DATA TO EXAMINE →
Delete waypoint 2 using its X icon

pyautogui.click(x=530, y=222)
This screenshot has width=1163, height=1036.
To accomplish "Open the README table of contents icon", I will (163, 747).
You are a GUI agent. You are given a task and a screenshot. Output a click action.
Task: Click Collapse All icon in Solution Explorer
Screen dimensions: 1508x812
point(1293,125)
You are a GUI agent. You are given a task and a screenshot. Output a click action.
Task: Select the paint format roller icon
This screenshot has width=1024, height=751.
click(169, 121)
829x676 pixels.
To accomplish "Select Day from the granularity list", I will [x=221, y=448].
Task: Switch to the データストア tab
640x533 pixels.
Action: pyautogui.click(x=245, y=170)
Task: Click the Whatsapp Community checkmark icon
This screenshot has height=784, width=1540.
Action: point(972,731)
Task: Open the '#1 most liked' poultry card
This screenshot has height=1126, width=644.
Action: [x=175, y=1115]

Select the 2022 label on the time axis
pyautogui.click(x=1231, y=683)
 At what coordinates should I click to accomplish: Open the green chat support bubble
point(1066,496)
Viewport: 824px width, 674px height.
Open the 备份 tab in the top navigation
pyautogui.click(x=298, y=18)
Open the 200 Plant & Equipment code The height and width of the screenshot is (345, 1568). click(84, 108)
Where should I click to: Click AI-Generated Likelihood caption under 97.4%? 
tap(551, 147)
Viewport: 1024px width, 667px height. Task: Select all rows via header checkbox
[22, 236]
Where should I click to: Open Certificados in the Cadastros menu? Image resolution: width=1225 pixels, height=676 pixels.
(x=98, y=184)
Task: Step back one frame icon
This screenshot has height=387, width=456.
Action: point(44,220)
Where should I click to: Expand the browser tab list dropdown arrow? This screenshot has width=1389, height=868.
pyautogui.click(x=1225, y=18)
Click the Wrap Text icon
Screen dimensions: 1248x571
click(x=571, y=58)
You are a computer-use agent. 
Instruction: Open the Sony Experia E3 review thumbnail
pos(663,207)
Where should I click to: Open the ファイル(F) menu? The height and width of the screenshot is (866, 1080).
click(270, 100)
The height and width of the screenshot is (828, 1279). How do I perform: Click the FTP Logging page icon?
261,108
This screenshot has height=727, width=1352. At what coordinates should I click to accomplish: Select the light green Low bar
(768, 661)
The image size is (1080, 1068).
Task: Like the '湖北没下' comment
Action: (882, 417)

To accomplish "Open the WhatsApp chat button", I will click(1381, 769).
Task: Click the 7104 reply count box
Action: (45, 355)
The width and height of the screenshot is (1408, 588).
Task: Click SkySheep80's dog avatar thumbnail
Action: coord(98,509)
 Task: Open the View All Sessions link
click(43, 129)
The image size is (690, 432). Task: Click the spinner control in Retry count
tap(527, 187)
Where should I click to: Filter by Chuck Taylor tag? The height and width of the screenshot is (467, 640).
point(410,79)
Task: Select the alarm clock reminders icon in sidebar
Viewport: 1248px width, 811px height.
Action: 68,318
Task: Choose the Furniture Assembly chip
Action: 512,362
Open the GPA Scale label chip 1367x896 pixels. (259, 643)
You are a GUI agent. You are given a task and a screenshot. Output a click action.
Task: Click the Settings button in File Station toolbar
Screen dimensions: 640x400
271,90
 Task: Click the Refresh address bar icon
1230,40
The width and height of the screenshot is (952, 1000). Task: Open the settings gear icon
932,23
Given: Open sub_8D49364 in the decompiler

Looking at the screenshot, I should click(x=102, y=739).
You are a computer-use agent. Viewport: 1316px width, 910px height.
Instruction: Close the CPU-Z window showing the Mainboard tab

ABOUT THIS EXERCISE → Above are some records; copy exactly the lines from the one with "The image size is (690, 432)." through the one with "Task: Select the alarm", both included, and no others.

RESPONSE TO THE TASK →
The image size is (690, 432). Task: Click the spinner control in Retry count
tap(527, 187)
Where should I click to: Filter by Chuck Taylor tag? The height and width of the screenshot is (467, 640).
point(410,79)
Task: Select the alarm clock reminders icon in sidebar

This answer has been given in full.